§ YOUR GOAL
Without the pictures, copy all the entries below exactly.
>>>
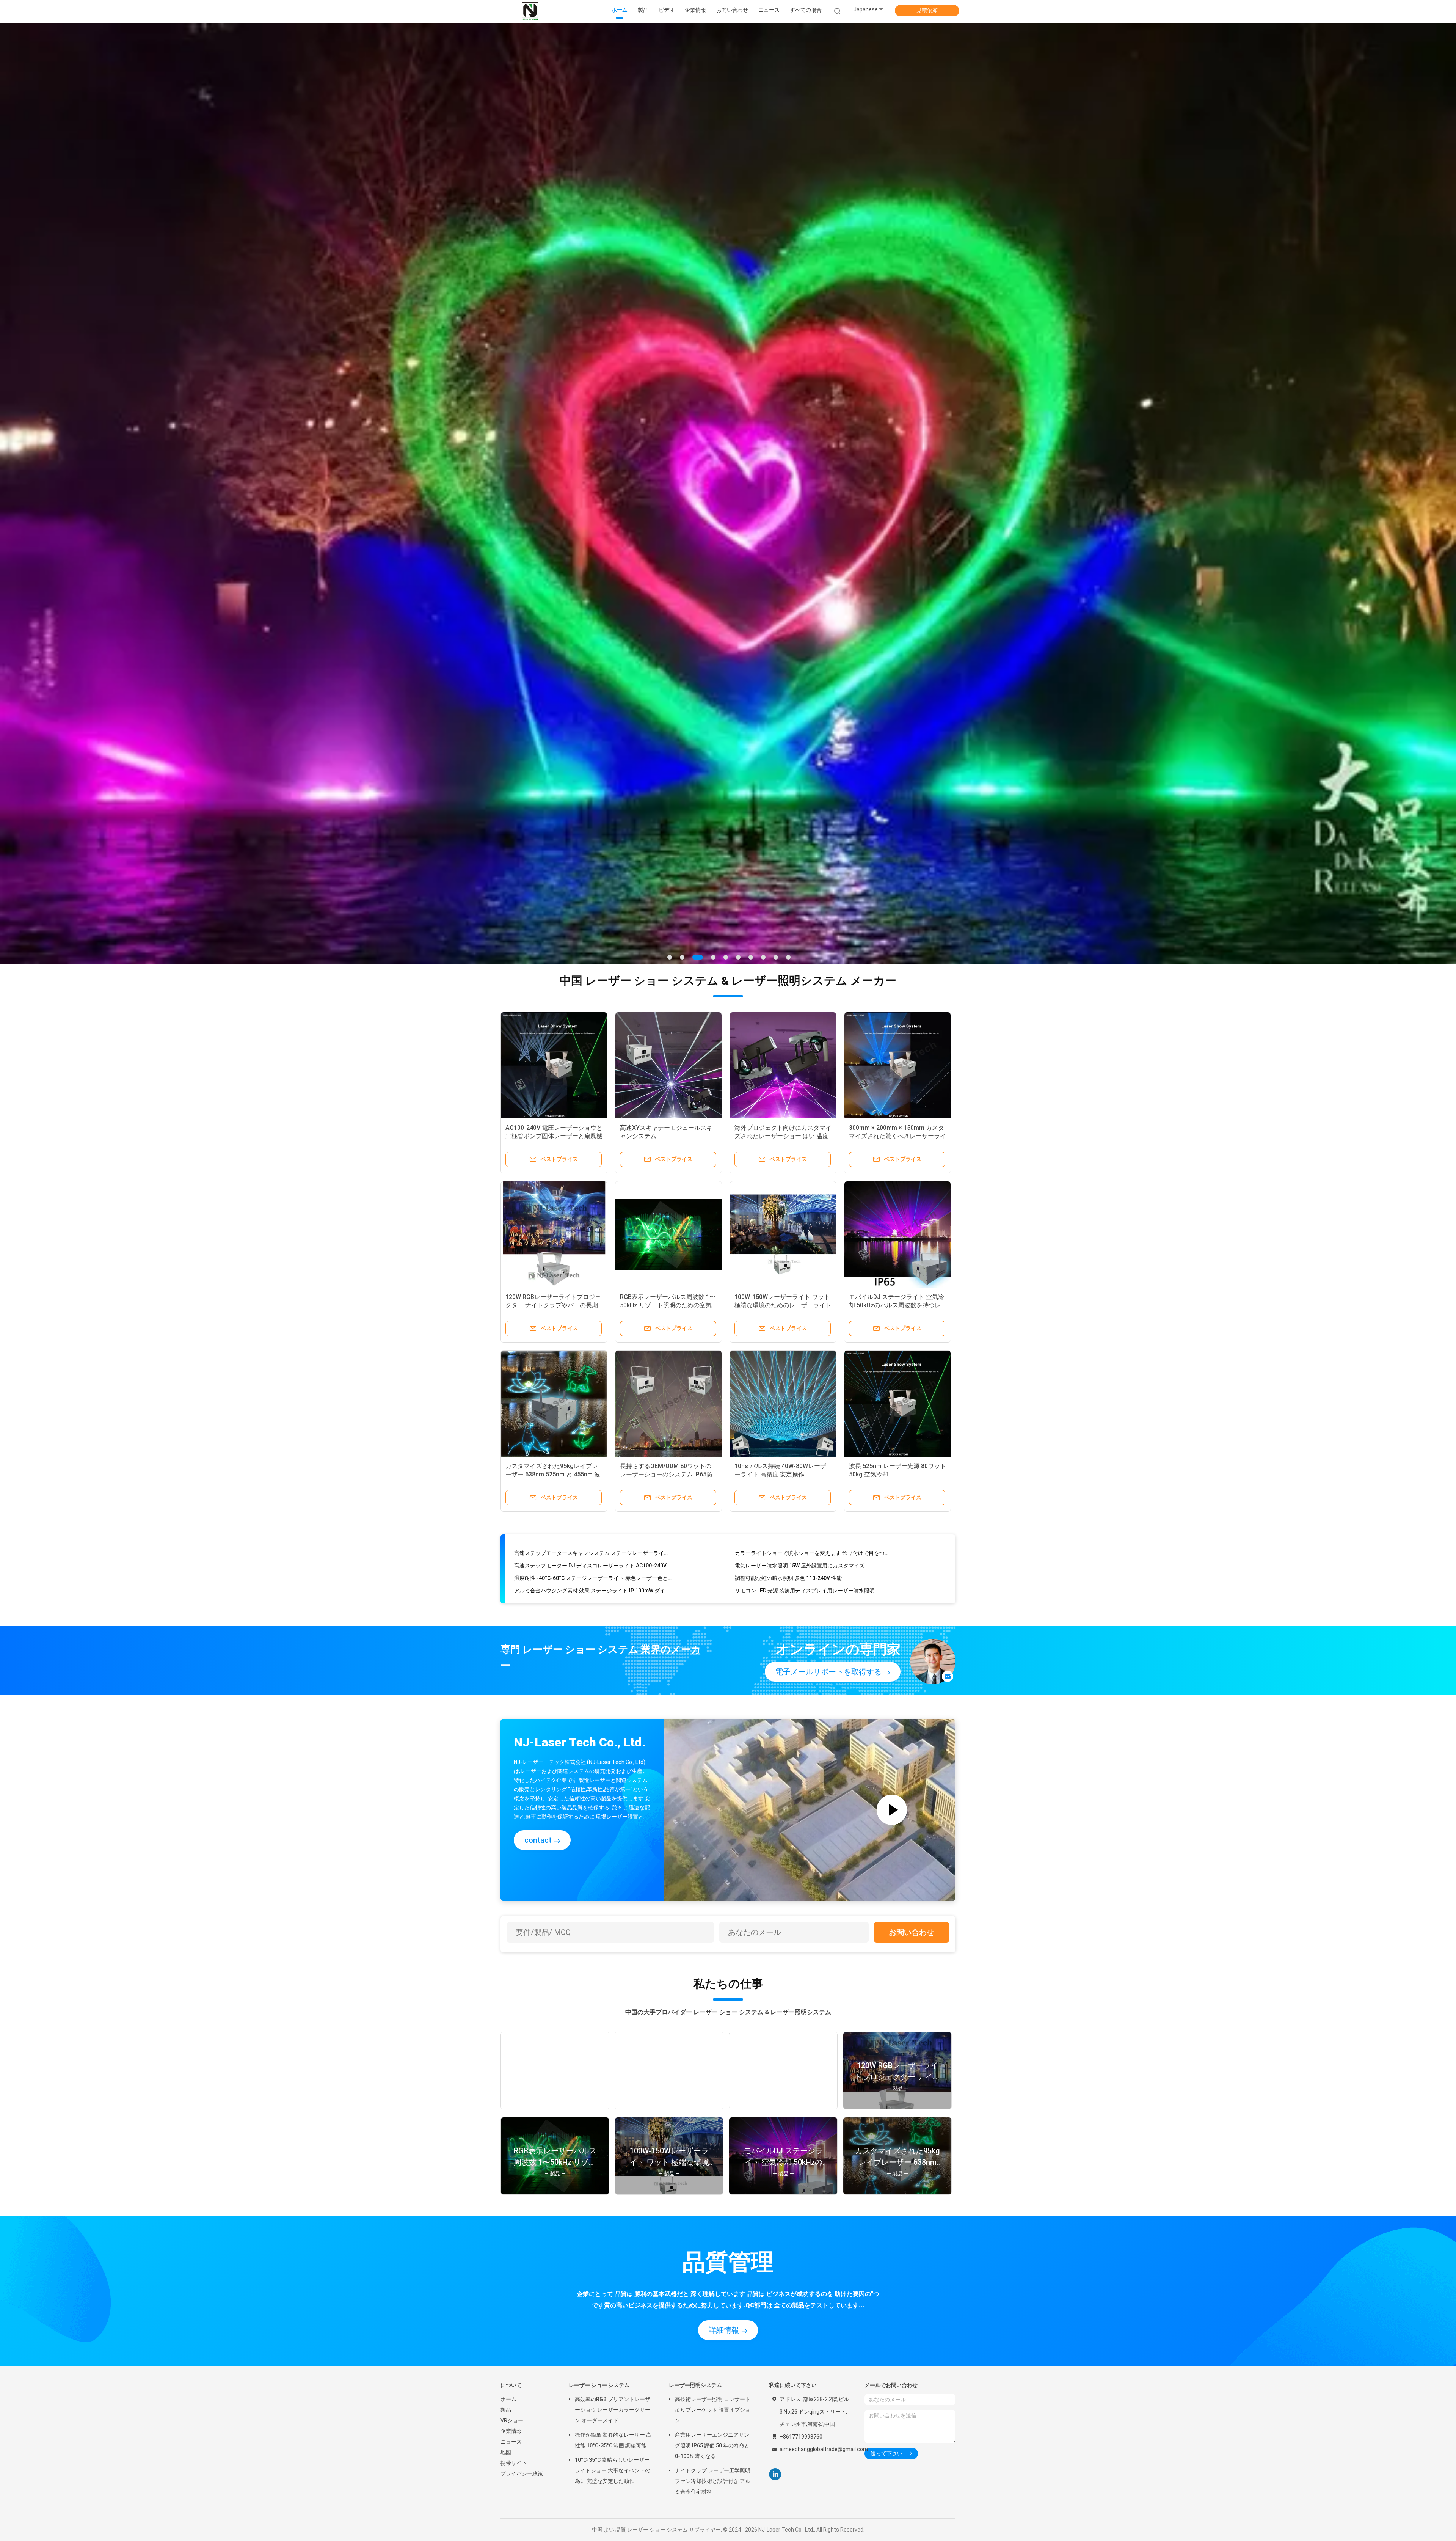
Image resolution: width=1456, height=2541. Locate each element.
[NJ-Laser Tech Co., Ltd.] (530, 11)
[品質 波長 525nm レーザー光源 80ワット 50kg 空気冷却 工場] (897, 1134)
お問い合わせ (911, 1663)
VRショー (511, 2151)
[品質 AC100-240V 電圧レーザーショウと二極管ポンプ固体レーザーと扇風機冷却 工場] (554, 796)
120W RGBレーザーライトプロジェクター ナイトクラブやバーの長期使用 (553, 1036)
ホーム (508, 2130)
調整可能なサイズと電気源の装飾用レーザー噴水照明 (798, 1280)
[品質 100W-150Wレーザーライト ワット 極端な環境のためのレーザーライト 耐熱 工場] (783, 965)
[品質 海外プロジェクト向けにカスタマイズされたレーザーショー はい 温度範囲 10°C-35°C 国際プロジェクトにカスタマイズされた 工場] (783, 796)
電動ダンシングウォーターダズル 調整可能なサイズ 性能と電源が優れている (593, 1318)
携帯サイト (513, 2194)
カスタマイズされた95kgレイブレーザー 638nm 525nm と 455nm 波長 (552, 1205)
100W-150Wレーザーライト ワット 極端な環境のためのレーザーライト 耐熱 (783, 1036)
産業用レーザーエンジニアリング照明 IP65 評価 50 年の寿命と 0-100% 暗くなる (712, 2176)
<<<
§ EXERCISE OUTPUT
Image resolution: width=1456, height=2541. Locate each element.
[NJ-Laser Tech Co., Ltd.] (530, 11)
[品質 波長 525nm レーザー光源 80ワット 50kg 空気冷却 工場] (897, 1134)
お問い合わせ (911, 1663)
VRショー (511, 2151)
[品質 AC100-240V 電圧レーザーショウと二極管ポンプ固体レーザーと扇風機冷却 工場] (554, 796)
120W RGBレーザーライトプロジェクター ナイトクラブやバーの長期使用 (553, 1036)
ホーム (508, 2130)
調整可能なサイズと電気源の装飾用レーザー噴水照明 (798, 1280)
[品質 100W-150Wレーザーライト ワット 極端な環境のためのレーザーライト 耐熱 工場] (783, 965)
[品質 海外プロジェクト向けにカスタマイズされたレーザーショー はい 温度範囲 10°C-35°C 国際プロジェクトにカスタマイズされた 工場] (783, 796)
電動ダンシングウォーターダズル 調整可能なサイズ 性能と電源が優れている (593, 1318)
携帯サイト (513, 2194)
カスタマイズされた95kgレイブレーザー 638nm 525nm と 455nm 波長 (552, 1205)
100W-150Wレーザーライト ワット 極端な環境のためのレーザーライト 耐熱 (783, 1036)
産業用レーザーエンジニアリング照明 IP65 評価 50 年の寿命と 0-100% 暗くなる (712, 2176)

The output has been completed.